Recently a telephone customer service rep holds a consultation, returns to the client and says, "Listen, Ahmed"

"I’m not Ahmed," I reply. "We’re not all called Ahmed."

This story describes the rationale behind the efforts of Yisrael Beitenu head Avigdor Lieberman and his associates to raise the electoral threshold so as to make it almost impossible for individual Arab parties to enter the Knesset. That led them to unite, and that’s exactly how Lieberman wants them: as always, on the margins and lacking any influence, but this time all the Ahmeds in one basket.

The merger in itself is welcome, on condition, of course, that it continues even after the election. I would like to see genuine, long-term unity, which would contribute to our daily struggle and have a positive effect on popular opposition to the next Prawer plan [the government plan to demolish 35 unrecognized Bedouin villages in the Negev and forcibly remove tens of thousands of Bedouin living in them.]

Now the question is whether this merger will tip the balance in favor of my participation in the Knesset election, and my unequivocal answer is no.

Over the years, from one election campaign to the next, the voting percentage among the Palestinians has steadily declined. According to the analyses of election results, in recent years it has hovered around 50 percent. Most of those who refrain from voting do so for ideological reasons or for lack of confidence in Israeli democracy. An even more interesting finding is that most of those who do vote do so only as a symbolic act, although they are convinced that their representatives will never have any real influence on the political game in the Knesset.

Participation in the Knesset election means, first and foremost, consent to the majority-minority game and its results, which as far as the Palestinians are concerned are fixed and predictable. But we don’t forget that the fact that we are a minority is no coincidence, but a result of ethnic cleansing carried out in 1948.

The facts that were established during that ethnic cleansing remain to this day, and they are the cornerstone of the political game we have been witnessing for over 60 years. So that there will be no fears regarding the results of the game in the future either, its organizers made sure to obligate the participants to recognize Israel in advance as having a Jewish majority (according to interpretations of Section 7(a) of the Basic Law on the Knesset).

If nevertheless anyone has any doubts, and is afraid that the increasing number of Palestinians will change anything, they can simply be thinned out – by giving up Umm al-Fahm, for example [as Lieberman proposes]. Is there any better description for this situation than a fixed game?

It’s not a matter of two more or two less Arab MKs, not a matter of one slate or four. The Arab MKs (all of them together or in their various factions) represent a public. They represent platforms and opinions for which they receive the votes of their electorate.
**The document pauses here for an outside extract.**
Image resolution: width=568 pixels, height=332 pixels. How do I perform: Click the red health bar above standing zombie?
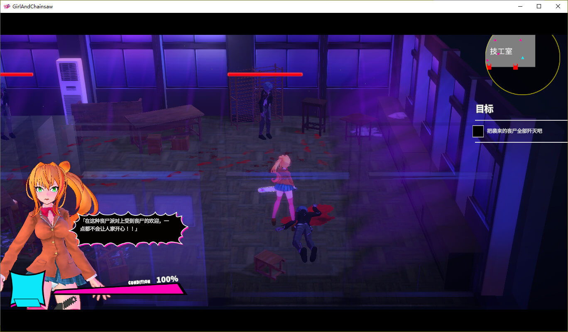[x=265, y=75]
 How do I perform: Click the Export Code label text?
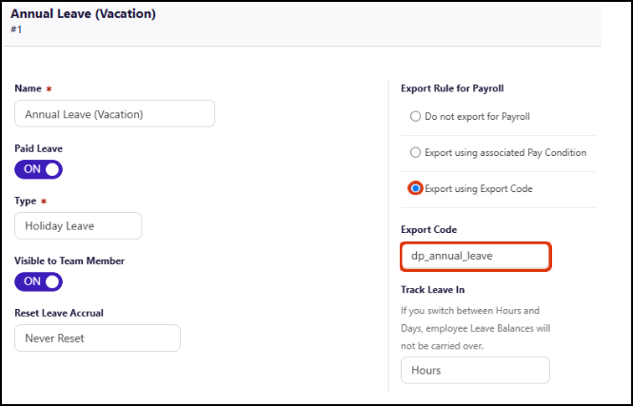click(x=428, y=230)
The problem is that when they come to implement these positions in the Knesset, they will always encounter a solid wall of over 100 MKs in opposition to them. The problem is that Isaac (Bougie) Herzog will always be closer to Benjamin (Bibi) Netanyahu than to them. These basic facts will be in force for many years to come, long after Bibi and Bougie make way for their successors.

Therefore, as long as the game continues to be fixed, we are declining to participate in it.

Enjoy!

The writer is an attorney.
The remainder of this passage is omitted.